This page contains documentation for the custom Docker container developed for facilitating the generation of LaTeX documents. This container is mainly designed for CI/CD pipelines, but can also be directly used from the command line prompt or as a backend for other middleware.
Distribution
The thesis/builder
image
is built on Debian stable and
TeXLive distributions.

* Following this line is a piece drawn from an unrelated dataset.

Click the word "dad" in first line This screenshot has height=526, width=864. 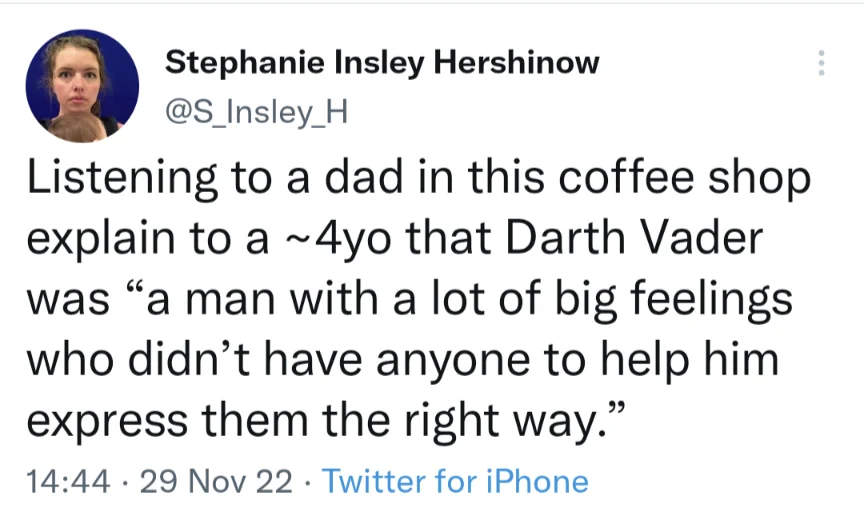(364, 177)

It comes
preinstalled with the TeX 'medium' scheme + few additional packages.
Select scheme:
===============================================================================
a [ ] full scheme (everything)
b [x] medium scheme (small + more packages and languages)

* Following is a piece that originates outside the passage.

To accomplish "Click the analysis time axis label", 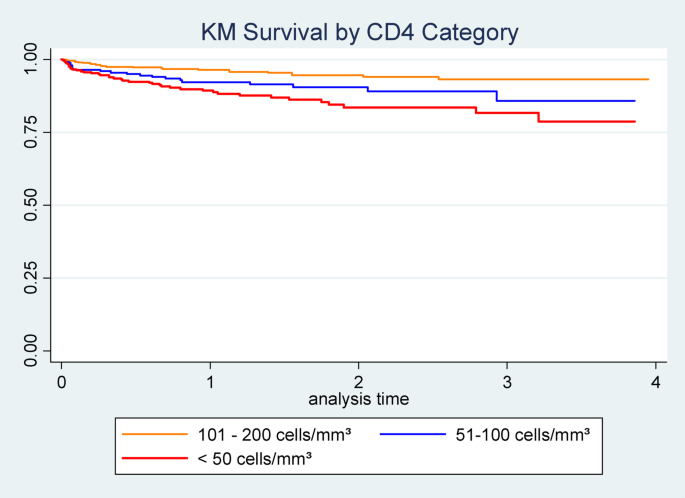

c [ ] small scheme (basic + xetex, metapost, a few languages)
d [ ] basic scheme (plain and latex)
See the Dockerfile
and .profile
files for a full list of installed TeX packages.
In addition, the image provides a headless Java JRE for
VeraPDF powered PDF/A validation,
Poppler utils
for analyzing the generated PDF files (pdfinfo
, pdffonts
etc.), and
Python3 + Pygments for pretty printing source
code via the LaTeX minted package.
Basics
Setting up Docker
Setting up Docker requires few preparations.
First, note that Docker uses a client-server architecture. The Docker service needs to be active before any commands will be accepted:
$ systemctl start docker
$ systemctl enable docker
The current user also needs to be a member in the docker
group.
Invoking Docker actions with sudo docker
/ as a root user may
also work, but both are considered bad practices.
Fetching the image
A prebuilt Docker image is available at UTU GitLab.
Assuming the Docker service has been started, and the current
user is a member in the docker
group, the build environment
can be fetched with the pull
command:
$ docker login registry.gitlab.utu.fi
$ docker pull registry.gitlab.utu.fi/tech/soft/thesis/builder
We can list the locally available images with the images
command:
$ docker images
REPOSITORY TAG IMAGE ID CREATED SIZE
registry.gitlab.utu.fi/tech/soft/thesis/builder latest 9aaab9b 4 hours ago 3.55GB
...
Compiling the thesis
Assuming the Docker service has been started, and the current
user is a member in the docker
group, simply launch the LaTeX
build script in the project's root directory:
$ docker run -it --mount type=bind,source=$(pwd),target=/thesis registry.gitlab.utu.fi/tech/soft/thesis/builder:latest
root@d662b10721e7:/var/local# cd /thesis
root@d662b10721e7:/tex# latexmk -pdf --shell-escape thesis.tex
If you're using a custom LaTeX image, replace the registry.gitlab.utu.fi/tech/soft/thesis/builder:latest
with your tag of choice / image ID.
The document, along with auxiliary build artifacts, will be generated in the project directory (note that the user permissions inside the Docker may differ).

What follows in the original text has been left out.